DIRECTIVE => Copy word for word the lines from the one containing "at (188, 818)." through the end of the rows.

Items listed in a dataset

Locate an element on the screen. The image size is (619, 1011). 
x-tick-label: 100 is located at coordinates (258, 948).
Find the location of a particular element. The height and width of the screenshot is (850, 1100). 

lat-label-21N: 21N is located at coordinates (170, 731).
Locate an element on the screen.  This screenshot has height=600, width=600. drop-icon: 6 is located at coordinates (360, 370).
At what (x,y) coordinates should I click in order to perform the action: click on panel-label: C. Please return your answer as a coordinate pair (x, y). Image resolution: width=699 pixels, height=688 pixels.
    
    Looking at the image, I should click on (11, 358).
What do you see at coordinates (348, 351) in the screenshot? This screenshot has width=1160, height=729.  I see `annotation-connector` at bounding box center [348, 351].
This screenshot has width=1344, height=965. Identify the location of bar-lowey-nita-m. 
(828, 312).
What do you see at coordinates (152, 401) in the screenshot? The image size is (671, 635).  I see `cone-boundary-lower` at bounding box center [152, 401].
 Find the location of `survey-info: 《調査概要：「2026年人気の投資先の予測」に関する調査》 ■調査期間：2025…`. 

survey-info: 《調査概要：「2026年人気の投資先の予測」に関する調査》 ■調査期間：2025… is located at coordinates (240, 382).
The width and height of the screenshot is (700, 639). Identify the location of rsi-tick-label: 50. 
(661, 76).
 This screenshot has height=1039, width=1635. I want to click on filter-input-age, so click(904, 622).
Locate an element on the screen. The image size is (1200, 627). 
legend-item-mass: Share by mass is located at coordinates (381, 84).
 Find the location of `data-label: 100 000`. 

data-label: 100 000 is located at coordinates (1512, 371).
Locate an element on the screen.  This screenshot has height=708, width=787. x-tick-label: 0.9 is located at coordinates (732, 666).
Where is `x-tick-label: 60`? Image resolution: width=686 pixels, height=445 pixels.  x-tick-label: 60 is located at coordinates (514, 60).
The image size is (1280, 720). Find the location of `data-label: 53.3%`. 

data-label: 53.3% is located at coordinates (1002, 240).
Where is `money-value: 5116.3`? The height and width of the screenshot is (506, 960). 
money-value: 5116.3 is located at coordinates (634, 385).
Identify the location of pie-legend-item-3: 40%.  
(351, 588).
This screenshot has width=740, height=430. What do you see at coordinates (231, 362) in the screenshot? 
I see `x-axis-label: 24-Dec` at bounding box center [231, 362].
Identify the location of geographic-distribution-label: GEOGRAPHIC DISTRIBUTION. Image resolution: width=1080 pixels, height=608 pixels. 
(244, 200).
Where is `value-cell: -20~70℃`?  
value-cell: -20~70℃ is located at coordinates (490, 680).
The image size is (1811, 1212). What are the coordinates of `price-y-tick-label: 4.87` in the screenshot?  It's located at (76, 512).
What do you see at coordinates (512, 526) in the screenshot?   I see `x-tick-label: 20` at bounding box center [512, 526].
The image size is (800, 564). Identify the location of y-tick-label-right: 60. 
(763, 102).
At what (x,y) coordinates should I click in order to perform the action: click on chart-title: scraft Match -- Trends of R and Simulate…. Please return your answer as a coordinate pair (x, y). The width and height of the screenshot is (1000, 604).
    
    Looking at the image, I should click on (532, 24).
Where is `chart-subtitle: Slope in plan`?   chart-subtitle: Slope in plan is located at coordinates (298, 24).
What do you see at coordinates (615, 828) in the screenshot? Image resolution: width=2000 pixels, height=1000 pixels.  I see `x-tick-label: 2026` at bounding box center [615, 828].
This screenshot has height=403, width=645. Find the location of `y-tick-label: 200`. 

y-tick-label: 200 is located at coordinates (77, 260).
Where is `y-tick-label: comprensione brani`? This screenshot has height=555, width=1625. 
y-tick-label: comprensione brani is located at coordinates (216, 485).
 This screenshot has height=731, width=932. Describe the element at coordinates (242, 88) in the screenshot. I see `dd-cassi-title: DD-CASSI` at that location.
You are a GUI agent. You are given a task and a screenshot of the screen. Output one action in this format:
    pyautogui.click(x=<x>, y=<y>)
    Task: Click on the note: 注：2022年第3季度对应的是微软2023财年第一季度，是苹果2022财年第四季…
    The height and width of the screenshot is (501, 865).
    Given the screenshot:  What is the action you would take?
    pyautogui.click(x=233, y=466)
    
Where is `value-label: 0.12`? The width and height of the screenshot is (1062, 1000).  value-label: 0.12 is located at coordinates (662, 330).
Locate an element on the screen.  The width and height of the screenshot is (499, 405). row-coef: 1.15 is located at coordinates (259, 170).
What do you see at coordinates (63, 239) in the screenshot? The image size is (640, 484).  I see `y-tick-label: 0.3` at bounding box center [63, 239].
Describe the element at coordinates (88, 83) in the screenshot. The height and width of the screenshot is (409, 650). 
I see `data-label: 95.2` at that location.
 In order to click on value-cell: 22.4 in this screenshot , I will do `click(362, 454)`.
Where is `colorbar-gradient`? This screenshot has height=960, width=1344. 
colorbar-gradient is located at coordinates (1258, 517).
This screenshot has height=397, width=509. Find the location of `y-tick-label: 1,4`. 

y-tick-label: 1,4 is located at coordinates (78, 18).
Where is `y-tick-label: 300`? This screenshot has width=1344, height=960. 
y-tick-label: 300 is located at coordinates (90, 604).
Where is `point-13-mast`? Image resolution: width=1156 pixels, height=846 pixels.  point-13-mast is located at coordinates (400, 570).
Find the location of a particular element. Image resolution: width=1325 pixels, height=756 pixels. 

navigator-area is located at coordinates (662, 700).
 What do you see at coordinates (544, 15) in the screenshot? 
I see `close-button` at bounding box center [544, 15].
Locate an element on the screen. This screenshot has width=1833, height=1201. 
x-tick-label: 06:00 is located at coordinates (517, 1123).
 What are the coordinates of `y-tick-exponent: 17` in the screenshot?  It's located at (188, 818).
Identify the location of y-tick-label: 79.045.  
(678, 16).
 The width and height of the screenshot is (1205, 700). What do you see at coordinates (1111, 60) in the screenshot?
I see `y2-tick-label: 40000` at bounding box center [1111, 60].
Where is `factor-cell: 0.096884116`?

TASK OUTPUT =>
 What are the coordinates of `y-tick-exponent: 17` in the screenshot?  It's located at (188, 818).
Identify the location of y-tick-label: 79.045.  
(678, 16).
 The width and height of the screenshot is (1205, 700). What do you see at coordinates (1111, 60) in the screenshot?
I see `y2-tick-label: 40000` at bounding box center [1111, 60].
Where is `factor-cell: 0.096884116`?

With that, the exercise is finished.